License to Kill, a new irregular column about RPG adaptations

It’s a whole new world™ out there.

License to Kill, a new irregular column about RPG adaptations
Godzilla Vol 1 #5 (Duane Swierczynski, Simon Gane, Ronda Pattison / IDW Publishing)

I don’t know if you’ve heard, but there’s going to be an official Godzilla roleplaying game. It’s the first title from IDW Games, a relaunched tabletop vertical from comics company IDW Publishing.

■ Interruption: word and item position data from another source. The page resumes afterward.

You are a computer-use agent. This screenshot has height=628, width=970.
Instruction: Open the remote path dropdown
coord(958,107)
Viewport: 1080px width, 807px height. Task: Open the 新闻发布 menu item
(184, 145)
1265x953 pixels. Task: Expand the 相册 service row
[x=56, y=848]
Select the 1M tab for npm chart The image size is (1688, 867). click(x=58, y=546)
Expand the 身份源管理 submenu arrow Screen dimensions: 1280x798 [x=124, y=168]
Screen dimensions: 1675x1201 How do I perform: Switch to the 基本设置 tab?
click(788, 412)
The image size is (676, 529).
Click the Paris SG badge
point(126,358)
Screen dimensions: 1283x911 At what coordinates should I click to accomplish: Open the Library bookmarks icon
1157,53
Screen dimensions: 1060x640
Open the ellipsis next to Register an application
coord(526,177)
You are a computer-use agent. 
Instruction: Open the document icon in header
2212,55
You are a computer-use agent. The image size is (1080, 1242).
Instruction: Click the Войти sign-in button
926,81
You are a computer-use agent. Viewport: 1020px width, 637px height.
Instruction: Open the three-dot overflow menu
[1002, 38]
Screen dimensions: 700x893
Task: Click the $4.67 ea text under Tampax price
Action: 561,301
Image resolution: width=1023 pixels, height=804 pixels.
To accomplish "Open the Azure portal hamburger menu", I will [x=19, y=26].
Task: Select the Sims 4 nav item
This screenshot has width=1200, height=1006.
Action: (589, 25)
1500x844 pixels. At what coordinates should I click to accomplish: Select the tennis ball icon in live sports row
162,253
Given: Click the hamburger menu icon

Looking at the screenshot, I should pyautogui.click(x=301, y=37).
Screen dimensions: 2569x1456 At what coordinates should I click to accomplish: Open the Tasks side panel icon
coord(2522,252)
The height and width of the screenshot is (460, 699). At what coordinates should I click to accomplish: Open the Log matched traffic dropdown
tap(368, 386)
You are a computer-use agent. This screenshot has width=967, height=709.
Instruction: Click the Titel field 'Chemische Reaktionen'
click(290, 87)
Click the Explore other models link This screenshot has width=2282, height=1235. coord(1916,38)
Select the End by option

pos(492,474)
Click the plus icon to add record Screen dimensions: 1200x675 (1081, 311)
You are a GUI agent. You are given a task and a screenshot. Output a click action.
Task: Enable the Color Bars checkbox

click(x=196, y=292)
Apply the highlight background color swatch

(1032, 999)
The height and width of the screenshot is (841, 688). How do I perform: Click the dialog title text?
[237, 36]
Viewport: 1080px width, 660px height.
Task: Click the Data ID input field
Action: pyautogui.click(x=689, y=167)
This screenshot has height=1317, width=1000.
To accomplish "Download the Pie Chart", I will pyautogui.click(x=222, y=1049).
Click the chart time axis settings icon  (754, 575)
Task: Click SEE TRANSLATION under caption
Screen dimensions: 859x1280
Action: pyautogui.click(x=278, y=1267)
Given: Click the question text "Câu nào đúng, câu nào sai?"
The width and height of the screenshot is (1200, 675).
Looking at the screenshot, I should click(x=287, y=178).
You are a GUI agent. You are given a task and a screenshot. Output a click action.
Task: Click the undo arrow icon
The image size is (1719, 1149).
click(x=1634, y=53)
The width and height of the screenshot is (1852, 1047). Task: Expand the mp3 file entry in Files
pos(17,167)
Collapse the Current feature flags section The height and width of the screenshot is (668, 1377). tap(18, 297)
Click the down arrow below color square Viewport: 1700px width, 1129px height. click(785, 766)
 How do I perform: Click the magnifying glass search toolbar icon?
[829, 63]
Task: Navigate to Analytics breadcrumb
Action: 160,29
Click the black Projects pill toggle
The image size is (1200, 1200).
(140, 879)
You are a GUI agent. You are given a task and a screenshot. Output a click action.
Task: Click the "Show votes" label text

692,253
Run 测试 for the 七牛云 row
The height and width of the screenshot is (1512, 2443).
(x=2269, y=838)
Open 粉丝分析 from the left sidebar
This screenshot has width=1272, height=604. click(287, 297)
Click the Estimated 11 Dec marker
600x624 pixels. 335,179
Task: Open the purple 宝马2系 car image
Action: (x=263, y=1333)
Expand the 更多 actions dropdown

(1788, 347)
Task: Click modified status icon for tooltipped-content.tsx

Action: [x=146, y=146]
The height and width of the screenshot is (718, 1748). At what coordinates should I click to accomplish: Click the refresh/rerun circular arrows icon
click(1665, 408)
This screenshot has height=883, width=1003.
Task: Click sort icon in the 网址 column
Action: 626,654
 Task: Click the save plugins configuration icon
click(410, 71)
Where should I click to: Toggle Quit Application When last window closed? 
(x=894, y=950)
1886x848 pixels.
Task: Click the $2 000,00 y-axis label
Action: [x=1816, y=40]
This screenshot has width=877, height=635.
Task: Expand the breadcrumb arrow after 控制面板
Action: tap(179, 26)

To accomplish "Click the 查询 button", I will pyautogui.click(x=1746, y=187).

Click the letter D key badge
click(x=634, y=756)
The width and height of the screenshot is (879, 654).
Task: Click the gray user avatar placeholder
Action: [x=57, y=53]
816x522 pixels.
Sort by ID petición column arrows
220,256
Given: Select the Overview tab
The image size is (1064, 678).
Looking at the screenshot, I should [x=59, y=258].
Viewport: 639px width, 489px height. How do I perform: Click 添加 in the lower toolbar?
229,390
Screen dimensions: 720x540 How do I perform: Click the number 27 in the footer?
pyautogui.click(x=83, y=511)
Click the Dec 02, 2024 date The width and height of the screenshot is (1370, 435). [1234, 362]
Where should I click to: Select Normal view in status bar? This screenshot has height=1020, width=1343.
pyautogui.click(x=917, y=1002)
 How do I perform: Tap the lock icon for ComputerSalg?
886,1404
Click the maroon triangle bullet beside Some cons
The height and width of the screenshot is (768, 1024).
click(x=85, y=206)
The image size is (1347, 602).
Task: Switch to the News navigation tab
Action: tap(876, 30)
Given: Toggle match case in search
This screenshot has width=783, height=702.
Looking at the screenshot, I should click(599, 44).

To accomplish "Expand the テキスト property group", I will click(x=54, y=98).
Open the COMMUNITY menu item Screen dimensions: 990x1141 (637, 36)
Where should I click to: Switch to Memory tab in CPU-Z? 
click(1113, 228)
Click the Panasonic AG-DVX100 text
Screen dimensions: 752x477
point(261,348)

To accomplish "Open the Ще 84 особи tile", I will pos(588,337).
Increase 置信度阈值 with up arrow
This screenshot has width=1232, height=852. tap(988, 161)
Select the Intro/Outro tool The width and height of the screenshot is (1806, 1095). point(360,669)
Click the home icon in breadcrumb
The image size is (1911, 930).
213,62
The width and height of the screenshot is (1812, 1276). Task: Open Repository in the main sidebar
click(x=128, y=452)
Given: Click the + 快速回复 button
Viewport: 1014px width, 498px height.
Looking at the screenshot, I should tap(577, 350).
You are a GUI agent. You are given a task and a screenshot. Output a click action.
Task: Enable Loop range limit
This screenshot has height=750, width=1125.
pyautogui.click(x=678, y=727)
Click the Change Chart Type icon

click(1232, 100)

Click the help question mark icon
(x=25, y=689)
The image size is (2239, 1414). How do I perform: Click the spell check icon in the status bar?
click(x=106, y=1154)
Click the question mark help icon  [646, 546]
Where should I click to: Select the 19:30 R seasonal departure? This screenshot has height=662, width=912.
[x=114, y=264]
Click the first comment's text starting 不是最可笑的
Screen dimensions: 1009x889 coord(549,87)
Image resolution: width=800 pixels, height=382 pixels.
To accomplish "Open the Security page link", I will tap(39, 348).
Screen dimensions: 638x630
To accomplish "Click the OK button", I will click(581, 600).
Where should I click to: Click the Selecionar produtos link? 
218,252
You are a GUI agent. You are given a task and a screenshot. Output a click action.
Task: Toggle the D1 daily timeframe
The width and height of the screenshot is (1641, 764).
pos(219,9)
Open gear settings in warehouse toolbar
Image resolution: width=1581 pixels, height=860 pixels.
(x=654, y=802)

It's an original system from some veteran Warhammer designers that, according to Bleeding Cool, will have you "playing as a group of survivors in the middle of a full-on kaiju attack featuring the iconic monster and others from his roster of enemies and allies." That's not a lot of information but when Christian Hoffer reported on it for EnWorld, he didn't even know if you played humans or the monsters themselves.

It seems like every month, there’s a new announcement of a tabletop RPG based on a licensed IP. Rascal has previously covered the Neopets game (which more than one year later is now in alpha playtesting), Welcome to Night Vale campaign (which has shipped but without the dice tray in the mockups; some backers are upset, and the publisher has been apparently deleting complaints on the basis they violate the TOS), and the Tomb Raider RPG (which was cancelled after creative differences between Evil Hat and the license holder). 

But we didn’t cover so many more — we didn’t write about the Invincible game (which will be fine because it's Free League) or the Diablo RPG (which has almost 10,000 signed up for the campaign launch but the button hasn’t been pushed for months) or the Legacy of Kain RPG (a MÖRK BORG hack, I think) in the Lost in Cult book about the video game. And more recently, there’s been announcements of a Ghost in the Shell: Arise adaptation from Mana Project Studio and an Attack on Titan RPG from Need Games, who are both really interesting studios from Italy. 

On one hand, I want to talk about all these games, but I also want to talk about them in a complicated way. Because it is complicated.